Please read carefully the following prompt and then write a well organized essay which examines Dostoevsky’s use of imagery, symbolism and motif to create the internal landscape of the character.


A thick milky mist covered the city. Svidrigaylov walked along slippery, greasy, wooden pavement towards the Little Neva. His mind still held the illusory vision of its waters rising in flood during the night, and pictured Petrovsky Island, the wet paths, the soaking grass, the dripping trees and bushes, and at last that one bush...In an effort to think of something else, he looked disapprovingly at the houses. The avenue was empty of cabs and passersby. The little bright-yellow wooden houses, with their closed shutters, looked dirty and dejected. The cold and damp were penetrating his whole body and making him shiver. Occasionally, he came across signs outside little shops and market-gardens, and he conscientiously read each one. The wooden pavement had come to an end, and he was passing a large stone building. A dirty, shivering cur, with its tail between its legs, crossed his path. A man in a greatcoat lay, dead-drunk, face down on the pavement; he passed him and went on. A tall watchtower caught his eye on the left. “Bah!” he thought. “This is a good enough place; why do to Petrovsky? At least, there will be an official witness...” He almost smiled at this new idea and turned in S. street. Here stood the large building with the watch tower. Near the big closed gates a little man, wrapped in a soldier’s grey greatcoat and wearing a copper helmet that made him look like Achilles, was leaning his shoulder against the wall. He looked with sleepy indifference at Svidrigaylov as he approached. His face had the eternal expression of resentful affliction...etched on (his) face. For a short time the two, Svidrigaylov and Achilles, stood contemplating one another in silence. At length Achilles decided that it was out of order for a man who was not drunk to be standing two yards away and staring at him without a word.

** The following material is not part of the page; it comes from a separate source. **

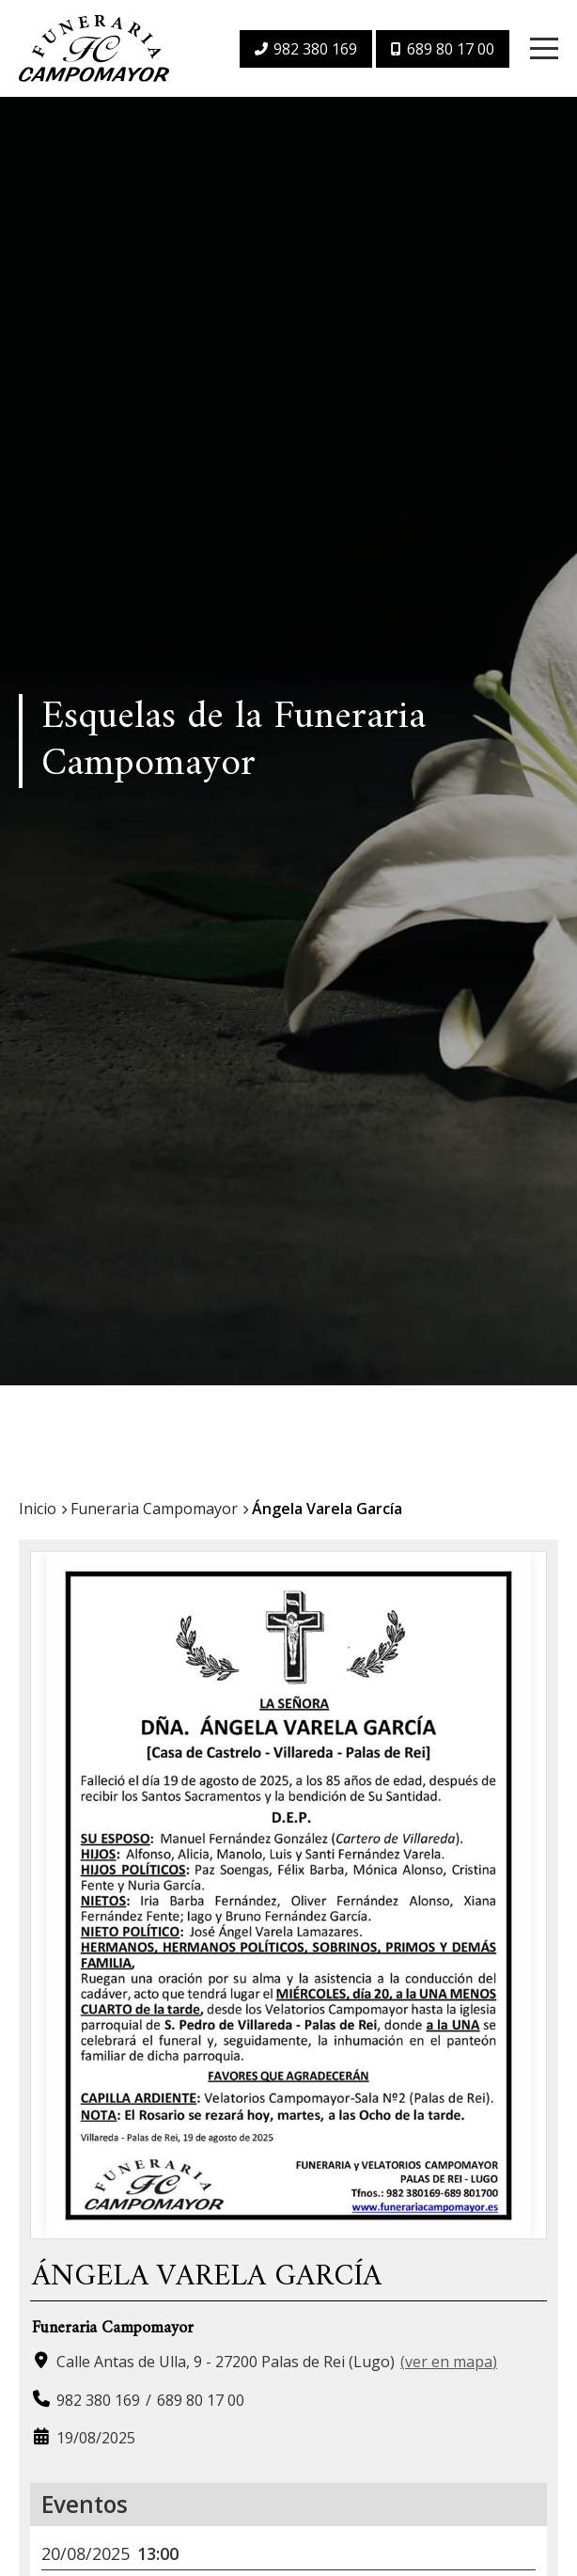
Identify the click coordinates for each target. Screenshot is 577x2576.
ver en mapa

“Vell, vot do you vant here already?” he asked, without moving or changing his position.

“Nothing, brother. Good morning to you!” answered Svidrigaylov.

“So go somevere else!”

“I am going to foreign parts, brother!”

“Foreign parts?”

“To America.”

“America?”

Svidrigaylov took out the revolver and cocked it. Achilles raised his eyebrows.

”Vot now, this is not the place for jokes!”
“Why shouldn’t it be?”

“Because it isn’t.”

“Well, brother, it doesn’t matter. It’s a good place...If you are asked, say I said I was off to America.”

He lifted the revolver to his right temple.

“But you can’t do that here! This is not the proper place!”

Achilles, whose eyes had been growing rounder and rounder, started forward.

Svidrigaylov pulled the trigger.


**********

Finally, why does Svidrigaylov say that he is going to America? Remember Hamlet’s soliloquy in Act Three in which he says, “But that the dread of something after death, / The undiscovered country from whose bourn / No traveler returns, puzzles the will/ And makes us rather bear those ills we have / Than fly to others that we know not of?

Could America be the metaphoric country from whose bourn (shore) no traveler returns?

Please work on this essay in class on Thursday and Friday, April 3rd and April 4th. It will be due on Friday, April 4th.